Document excerpt:
-------------------------
Get Balls And Autographs at Dutchess Stadium

The Get Balls And Autographs at Dutchess Stadium
by Malcolm MacMillan
  • Teams sign willingly around dugouts during pre-game
  • Dutchess Stadium is one of the easiest parks to snag a ball
Visiting the area behind the outfield fence gives you a great chance at getting a batting practice home run.

If getting a ball at a professional baseball game in on your bucket list, you can almost get cocky enough to cross the item off before you visit Dutchess Stadium. Sure, that might be a little hopeful, but a visit to The Dutch should yield a baseball if you know what to do.
-------------------------
[Stored items]
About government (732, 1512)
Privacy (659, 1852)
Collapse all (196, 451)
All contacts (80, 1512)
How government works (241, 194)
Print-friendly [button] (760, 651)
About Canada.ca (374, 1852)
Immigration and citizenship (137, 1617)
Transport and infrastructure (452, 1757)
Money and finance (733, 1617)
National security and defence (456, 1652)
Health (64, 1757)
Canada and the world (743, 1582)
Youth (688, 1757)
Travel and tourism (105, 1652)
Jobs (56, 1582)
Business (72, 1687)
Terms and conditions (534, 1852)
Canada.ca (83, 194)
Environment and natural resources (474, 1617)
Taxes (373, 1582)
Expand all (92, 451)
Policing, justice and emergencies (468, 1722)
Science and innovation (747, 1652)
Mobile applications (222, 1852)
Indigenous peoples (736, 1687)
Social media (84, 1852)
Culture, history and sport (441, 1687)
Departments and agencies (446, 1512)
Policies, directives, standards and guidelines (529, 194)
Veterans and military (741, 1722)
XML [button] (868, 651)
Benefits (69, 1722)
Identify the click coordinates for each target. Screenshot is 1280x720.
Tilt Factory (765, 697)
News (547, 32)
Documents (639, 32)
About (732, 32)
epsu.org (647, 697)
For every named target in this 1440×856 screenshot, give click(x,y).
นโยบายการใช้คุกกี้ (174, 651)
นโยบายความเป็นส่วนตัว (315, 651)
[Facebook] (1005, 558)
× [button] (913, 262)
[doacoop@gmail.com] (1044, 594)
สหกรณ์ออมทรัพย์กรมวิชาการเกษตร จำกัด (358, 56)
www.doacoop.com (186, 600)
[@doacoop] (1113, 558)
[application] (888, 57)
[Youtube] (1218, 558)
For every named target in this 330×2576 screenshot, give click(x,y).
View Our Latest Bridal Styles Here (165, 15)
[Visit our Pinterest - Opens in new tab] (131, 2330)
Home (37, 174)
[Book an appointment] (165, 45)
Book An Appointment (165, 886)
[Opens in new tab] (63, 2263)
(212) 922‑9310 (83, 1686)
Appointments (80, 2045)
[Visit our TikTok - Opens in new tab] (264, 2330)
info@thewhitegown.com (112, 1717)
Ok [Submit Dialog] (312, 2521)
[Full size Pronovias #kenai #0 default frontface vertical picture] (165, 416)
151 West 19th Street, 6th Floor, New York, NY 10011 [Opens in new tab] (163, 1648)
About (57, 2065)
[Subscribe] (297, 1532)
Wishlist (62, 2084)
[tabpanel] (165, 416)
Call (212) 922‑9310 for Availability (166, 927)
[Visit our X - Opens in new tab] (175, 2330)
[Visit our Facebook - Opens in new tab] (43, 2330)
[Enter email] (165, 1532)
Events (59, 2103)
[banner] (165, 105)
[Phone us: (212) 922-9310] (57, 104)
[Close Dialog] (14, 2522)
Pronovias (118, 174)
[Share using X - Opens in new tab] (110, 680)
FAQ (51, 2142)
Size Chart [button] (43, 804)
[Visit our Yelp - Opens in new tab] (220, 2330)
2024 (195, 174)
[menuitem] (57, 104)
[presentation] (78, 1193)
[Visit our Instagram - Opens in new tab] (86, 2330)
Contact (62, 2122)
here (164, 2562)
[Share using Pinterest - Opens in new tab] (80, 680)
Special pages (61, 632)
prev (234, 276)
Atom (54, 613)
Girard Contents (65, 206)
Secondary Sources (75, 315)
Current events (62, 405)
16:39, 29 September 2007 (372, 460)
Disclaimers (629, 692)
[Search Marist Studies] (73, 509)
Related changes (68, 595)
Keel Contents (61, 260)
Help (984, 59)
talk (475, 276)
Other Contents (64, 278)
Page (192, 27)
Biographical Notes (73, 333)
-------------------------
Work order 1:
Translate this sentence from the text on getting baseballs and autographs at Dutchess Stadium into Spanish: "Visiting the area behind the outfield fence gives you a great chance at getting a batting practice home run."
Work order 2:
Resume the text on getting baseballs and autographs at Dutchess Stadium, starting after its last sentence.

Exercise answer 1:
Visitar la zona detrás de la cerca del jardín exterior te da una gran oportunidad de conseguir un jonrón de la práctica de bateo.

Exercise answer 2:
Like many parks in the lower minor leagues, Dutchess Stadium doesn’t have outfield seating, and when a park doesn’t have outfield seating, the area immediately behind the outfield fence is usually a field, forest or other largely unused area. Get to the ballpark about three hours before game time to ensure you’re present for batting practice. (As always, BP is rare during early games and days with rain.) After parking, head to the area beyond the outfield fence, especially if you can hear the bats cracking during BP. As you round the corner from the first base line to beyond the outfield fence, your odds are decent you’ll see a ball laying somewhere in the underbrush. If not, venture around a little and look for the little sphere you hope to add to your collection. Remember that balls can carry dozens of feet, so don’t limit your search to the area just behind the fence. Many balls will likely be hiding just out of sight in the brush – kick some branches and leaves aside and it shouldn’t take you long to find a ball.

A word of caution: You’ve got essentially no warning when a ball leaves the field, so stand back as far from the fence as you can. Sure, it’s tempting to ignore BP and just look for balls, but you’d be embarrassed to report to the ballpark’s first-aid office with a lump on your head.

When the game begins, take a few minutes to scour the seats to see if a foul ball during BP or an errant throw made its way to the seating bowl. Ushers are tasked with retrieving such balls, but that doesn’t mean they notice every one.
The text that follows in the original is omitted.